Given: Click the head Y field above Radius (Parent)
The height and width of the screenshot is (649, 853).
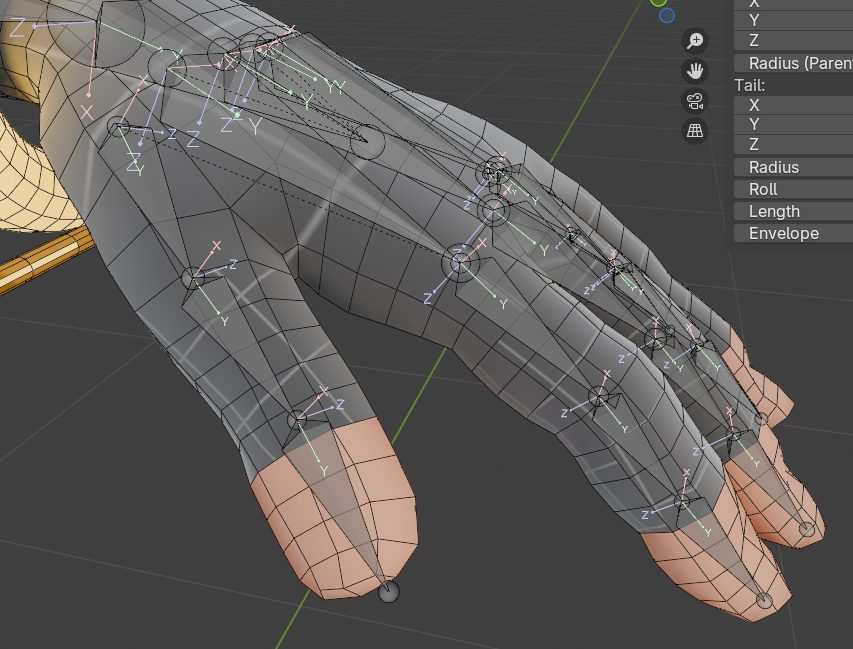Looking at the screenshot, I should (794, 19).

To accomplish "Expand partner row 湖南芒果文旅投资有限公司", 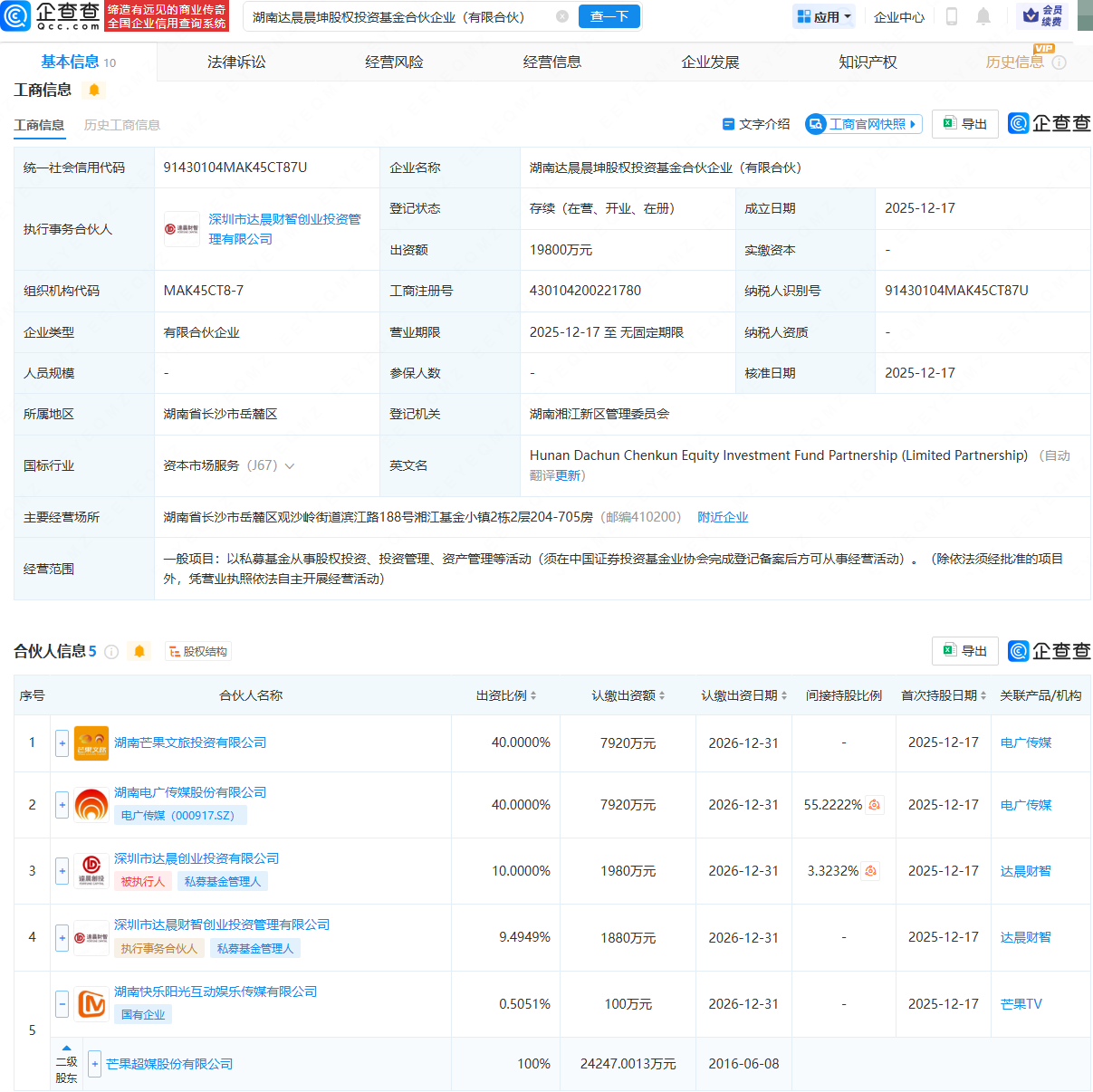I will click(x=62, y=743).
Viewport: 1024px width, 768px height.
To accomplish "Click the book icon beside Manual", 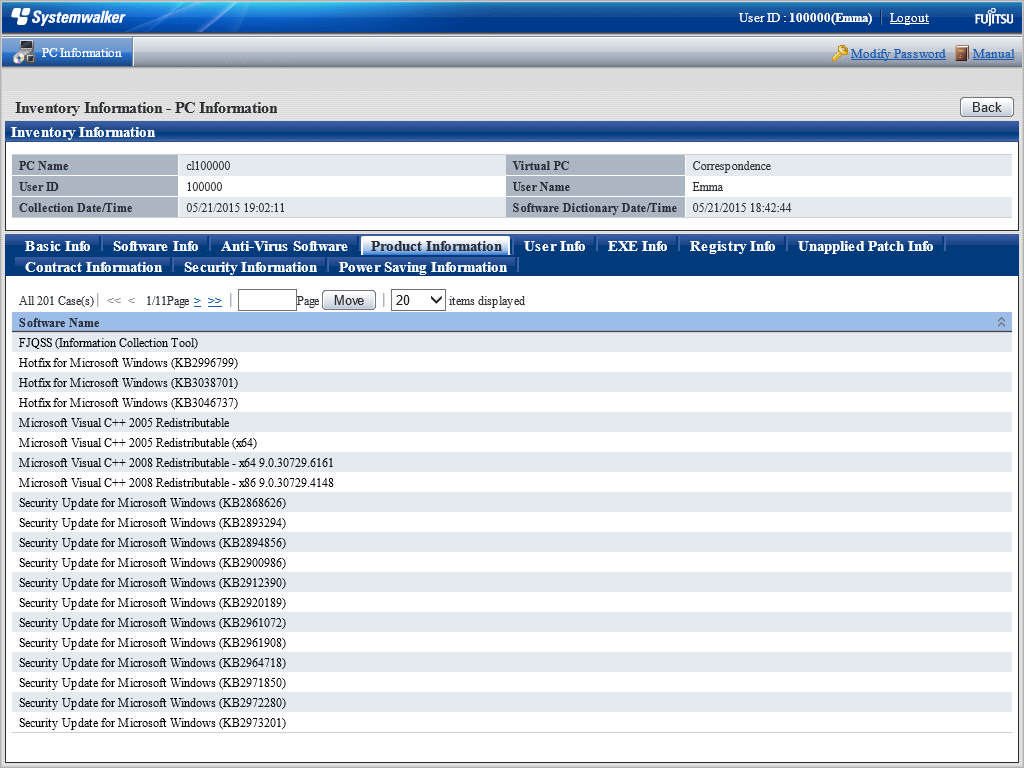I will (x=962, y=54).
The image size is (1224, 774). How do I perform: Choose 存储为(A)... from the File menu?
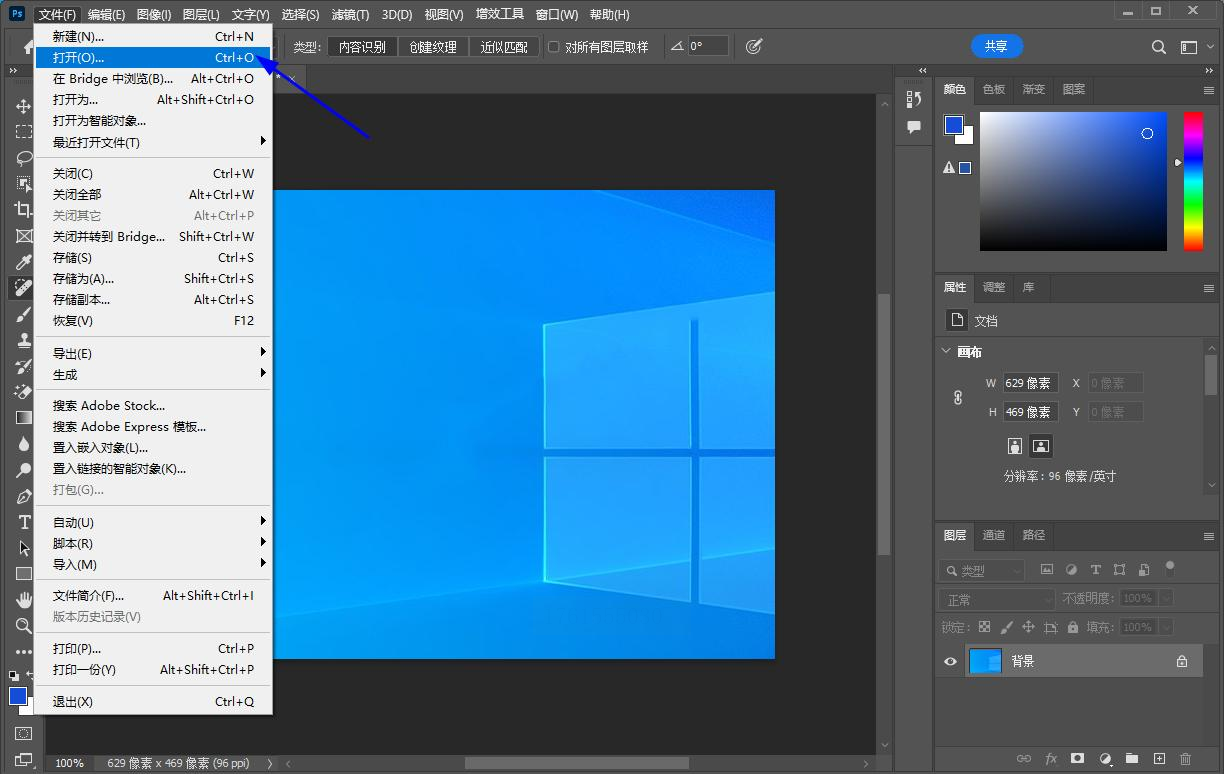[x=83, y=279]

_What the task asks_
Copy the lines starting at the line that contains "The image size" and running to the final line of the entries, inclusive; omit all pictures.

_Solution for this task_
The image size is (1224, 774). How do I perform: Choose 存储为(A)... from the File menu?
[x=83, y=279]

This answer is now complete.